_SET PROBLEM_. Copy out all of the following material word for word, with no changes.
______________________________
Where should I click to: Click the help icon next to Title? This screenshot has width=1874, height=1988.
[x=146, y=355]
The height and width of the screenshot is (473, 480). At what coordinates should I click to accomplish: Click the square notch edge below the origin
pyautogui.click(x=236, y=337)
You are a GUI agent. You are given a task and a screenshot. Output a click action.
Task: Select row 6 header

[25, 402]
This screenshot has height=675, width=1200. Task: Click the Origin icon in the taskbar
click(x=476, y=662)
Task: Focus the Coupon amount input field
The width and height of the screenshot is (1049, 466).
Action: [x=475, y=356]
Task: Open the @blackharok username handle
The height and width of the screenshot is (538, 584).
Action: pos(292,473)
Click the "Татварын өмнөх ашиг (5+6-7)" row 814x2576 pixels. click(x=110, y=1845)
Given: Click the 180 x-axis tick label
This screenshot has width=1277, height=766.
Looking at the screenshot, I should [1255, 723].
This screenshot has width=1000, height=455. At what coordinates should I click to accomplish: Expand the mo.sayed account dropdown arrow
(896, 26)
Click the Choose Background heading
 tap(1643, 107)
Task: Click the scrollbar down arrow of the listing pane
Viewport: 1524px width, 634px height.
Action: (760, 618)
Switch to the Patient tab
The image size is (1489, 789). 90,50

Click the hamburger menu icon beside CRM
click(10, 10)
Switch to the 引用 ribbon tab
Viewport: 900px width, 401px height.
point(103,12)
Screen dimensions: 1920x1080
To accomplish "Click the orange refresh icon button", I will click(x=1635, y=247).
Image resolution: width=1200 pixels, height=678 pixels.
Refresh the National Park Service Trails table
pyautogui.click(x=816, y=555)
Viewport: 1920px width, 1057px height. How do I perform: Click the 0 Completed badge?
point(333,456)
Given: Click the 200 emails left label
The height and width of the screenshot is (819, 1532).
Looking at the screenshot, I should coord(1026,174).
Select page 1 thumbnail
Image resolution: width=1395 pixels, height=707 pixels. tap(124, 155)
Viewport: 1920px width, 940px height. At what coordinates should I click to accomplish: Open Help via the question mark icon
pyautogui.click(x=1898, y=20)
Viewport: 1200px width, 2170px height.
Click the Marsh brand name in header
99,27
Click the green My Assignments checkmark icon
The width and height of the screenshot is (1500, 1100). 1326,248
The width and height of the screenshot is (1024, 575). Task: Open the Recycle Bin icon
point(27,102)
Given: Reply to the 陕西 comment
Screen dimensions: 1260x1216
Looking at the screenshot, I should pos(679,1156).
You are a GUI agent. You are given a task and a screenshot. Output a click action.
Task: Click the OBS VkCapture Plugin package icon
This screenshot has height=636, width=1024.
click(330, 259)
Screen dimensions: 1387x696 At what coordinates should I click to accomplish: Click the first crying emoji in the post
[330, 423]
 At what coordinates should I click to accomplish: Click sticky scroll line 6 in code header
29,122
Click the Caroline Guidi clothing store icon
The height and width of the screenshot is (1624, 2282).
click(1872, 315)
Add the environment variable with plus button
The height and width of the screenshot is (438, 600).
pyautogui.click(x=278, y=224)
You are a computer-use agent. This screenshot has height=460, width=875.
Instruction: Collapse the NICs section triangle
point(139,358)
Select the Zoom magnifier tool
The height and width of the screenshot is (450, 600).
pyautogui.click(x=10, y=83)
______________________________
_THE ANSWER_.
Where should I click to: Click the help icon next to Title? This screenshot has width=1874, height=1988.
[x=146, y=355]
The height and width of the screenshot is (473, 480). At what coordinates should I click to accomplish: Click the square notch edge below the origin
pyautogui.click(x=236, y=337)
You are a GUI agent. You are given a task and a screenshot. Output a click action.
Task: Select row 6 header

[25, 402]
This screenshot has height=675, width=1200. Task: Click the Origin icon in the taskbar
click(x=476, y=662)
Task: Focus the Coupon amount input field
The width and height of the screenshot is (1049, 466).
Action: [x=475, y=356]
Task: Open the @blackharok username handle
The height and width of the screenshot is (538, 584).
Action: pos(292,473)
Click the "Татварын өмнөх ашиг (5+6-7)" row 814x2576 pixels. click(x=110, y=1845)
Given: Click the 180 x-axis tick label
This screenshot has width=1277, height=766.
Looking at the screenshot, I should [1255, 723].
This screenshot has width=1000, height=455. At what coordinates should I click to accomplish: Expand the mo.sayed account dropdown arrow
(896, 26)
Click the Choose Background heading
 tap(1643, 107)
Task: Click the scrollbar down arrow of the listing pane
Viewport: 1524px width, 634px height.
Action: (760, 618)
Switch to the Patient tab
The image size is (1489, 789). 90,50

Click the hamburger menu icon beside CRM
click(10, 10)
Switch to the 引用 ribbon tab
Viewport: 900px width, 401px height.
point(103,12)
Screen dimensions: 1920x1080
To accomplish "Click the orange refresh icon button", I will click(x=1635, y=247).
Image resolution: width=1200 pixels, height=678 pixels.
Refresh the National Park Service Trails table
pyautogui.click(x=816, y=555)
Viewport: 1920px width, 1057px height. How do I perform: Click the 0 Completed badge?
point(333,456)
Given: Click the 200 emails left label
The height and width of the screenshot is (819, 1532).
Looking at the screenshot, I should coord(1026,174).
Select page 1 thumbnail
Image resolution: width=1395 pixels, height=707 pixels. tap(124, 155)
Viewport: 1920px width, 940px height. At what coordinates should I click to accomplish: Open Help via the question mark icon
pyautogui.click(x=1898, y=20)
Viewport: 1200px width, 2170px height.
Click the Marsh brand name in header
99,27
Click the green My Assignments checkmark icon
The width and height of the screenshot is (1500, 1100). 1326,248
The width and height of the screenshot is (1024, 575). Task: Open the Recycle Bin icon
point(27,102)
Given: Reply to the 陕西 comment
Screen dimensions: 1260x1216
Looking at the screenshot, I should pos(679,1156).
You are a GUI agent. You are given a task and a screenshot. Output a click action.
Task: Click the OBS VkCapture Plugin package icon
This screenshot has height=636, width=1024.
click(330, 259)
Screen dimensions: 1387x696 At what coordinates should I click to accomplish: Click the first crying emoji in the post
[330, 423]
 At what coordinates should I click to accomplish: Click sticky scroll line 6 in code header
29,122
Click the Caroline Guidi clothing store icon
The height and width of the screenshot is (1624, 2282).
click(1872, 315)
Add the environment variable with plus button
The height and width of the screenshot is (438, 600).
pyautogui.click(x=278, y=224)
You are a computer-use agent. This screenshot has height=460, width=875.
Instruction: Collapse the NICs section triangle
point(139,358)
Select the Zoom magnifier tool
The height and width of the screenshot is (450, 600).
pyautogui.click(x=10, y=83)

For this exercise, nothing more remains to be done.